В условиях нацистской Германии нередкими были случаи, когда всеми правдами и неправдами евреи добывали себе новые, арийские документы, меняли фамилии, старались, чтобы спасти жизнь, стать, например, из полукровок четвертькровками — это давало шанс на спасение. Словом, многие пытались улучшить свою «родословную» хотя бы на одну ступеньку. Некоторым это удавалось. Но когда что-либо вызывало подозрение или следовал донос в гестапо (а ведь доносы на своего соседа, сослуживца, друга, собутыльника, конкурента, приятеля и т. д. приняли в рейхе гигантские масштабы), а документальные подтверждения подлога отсутствовали — словом, когда случай был запутанным и сложным, тогда призывали на экспертизу Эриха Цильке.
Он, выросший в Вильнюсе, проведший юные и молодые годы в Риге — городах, обильно населенных евреями, — считался высшим авторитетом в деле распознавания старающихся укрыться от смерти евреев.
— У меня глаз и слух настолько точны, — говорил мне Цильке, — что обмануть меня невозможно.
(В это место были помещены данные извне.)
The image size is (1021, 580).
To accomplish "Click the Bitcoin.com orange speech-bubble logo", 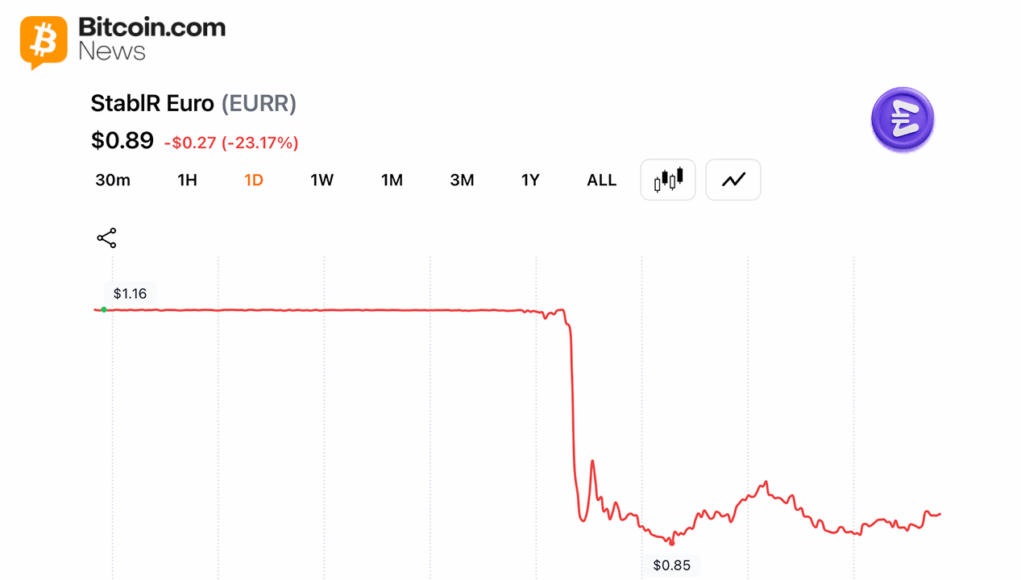I will pyautogui.click(x=44, y=42).
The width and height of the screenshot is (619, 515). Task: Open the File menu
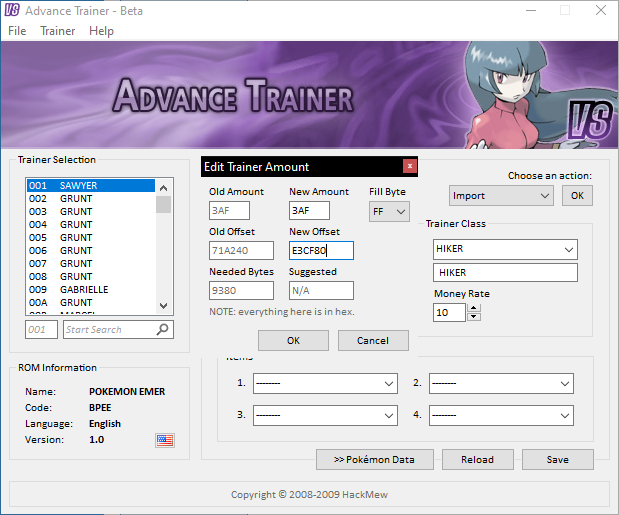[x=17, y=31]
Я знаю практически все типы евреев.
Как же проводил Цильке свою экспертизу?
— Сначала, — рассказывал «психолог», — я заводил какую-нибудь живую беседу с проверяемым. Наблюдал за тем, как он смеется, реагирует на шутки, жестикулирует, насколько быстро входит в контакт, — одним словом, все его поведение во время живого, непринужденного и остроумного разговора без напряжения. Сюжетом беседы нередко служили темы о соседях и сослуживцах, о женщинах и житье-бытье семьи и детей.
Разговор продолжался час-другой, иногда со шнапсом. Разумеется, не в здании гестапо, причем Цильке играл какую-нибудь роль: то ли страхового агента, то ли уполномоченного больничной кассы, то ли еще какую-нибудь — в зависимости от обстоятельств.
Это был первый этап проверки. На втором этапе проверяемого уже вполне официально вызывали в гестапо и там производили «обмеры» по параметрам, составленным и изобретенным Цильке. Измеряли нос, бедра, таз, длину шеи, расстояние между глазами, степень «распространенности» растительности на лобке и под мышками.
— Но самым решающим показателем, — «делился опытом» Цильке, — для меня были глаза. Что-что, а глаза не могли обмануть меня никогда. Заглянув в них, я видел «мировую скорбь» тысячелетий, если она там присутствовала. «Мировой скорби» нет ни у кого из представителей других народов.
По «формуле Цильке» при одной восьмой и даже одной четвертой еврейской крови «мировая скорбь» не просматривалась, а при чистокровности и полукровности — непременно. На основании заключений, выносимых Цильке, сотни людей были отправлены в газовые камеры и печи крематориев.
Но… судьба коварна! Цильке был не чужд гомосексуальных влечений и однажды, осматривая подозреваемого мальчика, предложил ему прийти к себе на квартиру вечером… Возмущенный отец мальчика донес об этом. Эксперт был пойман на своей квартире с поличным, выгнан со службы, исключен из СС, судим и направлен в штрафной батальон. Оттуда он сумел перебраться в обычный полк, входивший в состав 6-й армии, — помогли связи в СД. На фронте попал в советский плен и сразу же поспешил заявить о своей «ненависти к нацизму»!
Более того, очутившись в Суздальском лагере, Цильке решил не более не менее как заняться… «антифашистской работой». Он рассказывал мне, что кроме экспертиз по расовым вопросам привлекался самим шефом гестапо Мюллером в качестве эксперта-психолога. Присутствуя на допросах нередко вместе с Мюллером, Цильке должен был наблюдать за поведением истязуемого и давать заключение, правду он говорит или следует продолжать выбивать показания.
— Я в девяноста девяти случаях из ста могу отличить правду от лжи, — похвалялся Цильке.
Именно поэтому он и попросил принять его, чтобы, как он сказал, используя свой опыт, «помочь вам отличить настоящих антифашистов от примазавшихся и неискренних». За это «эксперт» требовал индульгенцию — обещание не привлекать его к суду за совершенное в прошлом. Кроме того, он предлагал дать ему какую-либо должность при Паулюсе — уборщика, официанта, и т. п., обещая выявить «подлинное лицо» фельдмаршала.
Когда я доложил об этом своему непосредственному начальнику майору Исаеву и полковнику Новикову, их возмущению не было предела. Экспансивный Новиков даже побледнел от гнева.
— Побежали крысы с тонущего корабля, хотя он еще и держится на воде. А эта крыса особая, она чует конец издалека.
Вскоре Цильке был доставлен в Москву, где расследованием его «деятельности» занялись другие специалисты.